Scan the data, and whenever a line contains "agent", copy it.

======== Input data ========

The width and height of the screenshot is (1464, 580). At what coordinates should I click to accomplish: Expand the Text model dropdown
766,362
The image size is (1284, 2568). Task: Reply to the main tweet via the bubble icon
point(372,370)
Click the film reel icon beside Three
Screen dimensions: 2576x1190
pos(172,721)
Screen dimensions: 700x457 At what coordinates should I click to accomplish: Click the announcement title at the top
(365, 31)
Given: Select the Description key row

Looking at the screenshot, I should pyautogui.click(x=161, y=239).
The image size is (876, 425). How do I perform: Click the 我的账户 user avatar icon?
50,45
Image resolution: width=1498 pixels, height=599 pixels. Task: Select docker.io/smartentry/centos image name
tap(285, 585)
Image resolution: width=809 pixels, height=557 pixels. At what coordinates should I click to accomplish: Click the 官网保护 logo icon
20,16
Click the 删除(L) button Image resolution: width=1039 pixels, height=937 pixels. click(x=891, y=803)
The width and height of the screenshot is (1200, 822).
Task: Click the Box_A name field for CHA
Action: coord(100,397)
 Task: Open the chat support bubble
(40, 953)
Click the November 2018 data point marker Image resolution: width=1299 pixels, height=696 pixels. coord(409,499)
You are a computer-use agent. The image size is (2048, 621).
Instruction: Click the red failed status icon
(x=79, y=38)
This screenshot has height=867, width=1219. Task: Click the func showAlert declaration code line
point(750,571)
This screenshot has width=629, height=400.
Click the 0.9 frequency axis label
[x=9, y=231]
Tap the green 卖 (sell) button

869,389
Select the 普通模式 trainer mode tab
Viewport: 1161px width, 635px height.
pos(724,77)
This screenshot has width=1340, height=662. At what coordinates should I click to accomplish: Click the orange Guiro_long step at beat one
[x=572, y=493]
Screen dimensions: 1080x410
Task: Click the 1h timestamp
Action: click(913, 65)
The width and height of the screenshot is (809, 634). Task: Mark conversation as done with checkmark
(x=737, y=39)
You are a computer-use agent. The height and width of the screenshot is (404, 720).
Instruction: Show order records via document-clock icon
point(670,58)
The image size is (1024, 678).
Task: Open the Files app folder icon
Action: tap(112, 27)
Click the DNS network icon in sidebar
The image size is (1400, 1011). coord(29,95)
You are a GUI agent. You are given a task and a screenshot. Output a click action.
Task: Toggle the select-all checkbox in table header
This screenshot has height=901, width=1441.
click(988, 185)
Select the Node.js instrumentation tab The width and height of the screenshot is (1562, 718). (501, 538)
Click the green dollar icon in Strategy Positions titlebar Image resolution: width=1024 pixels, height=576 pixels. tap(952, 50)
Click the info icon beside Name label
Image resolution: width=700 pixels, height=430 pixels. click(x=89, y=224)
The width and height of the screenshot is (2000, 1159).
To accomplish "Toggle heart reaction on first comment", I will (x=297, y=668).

========

→ **Answer**:
You are a computer-use agent. The image size is (2048, 621).
You are a computer-use agent. The height and width of the screenshot is (404, 720).
You are a GUI agent. You are given a task and a screenshot. Output a click action.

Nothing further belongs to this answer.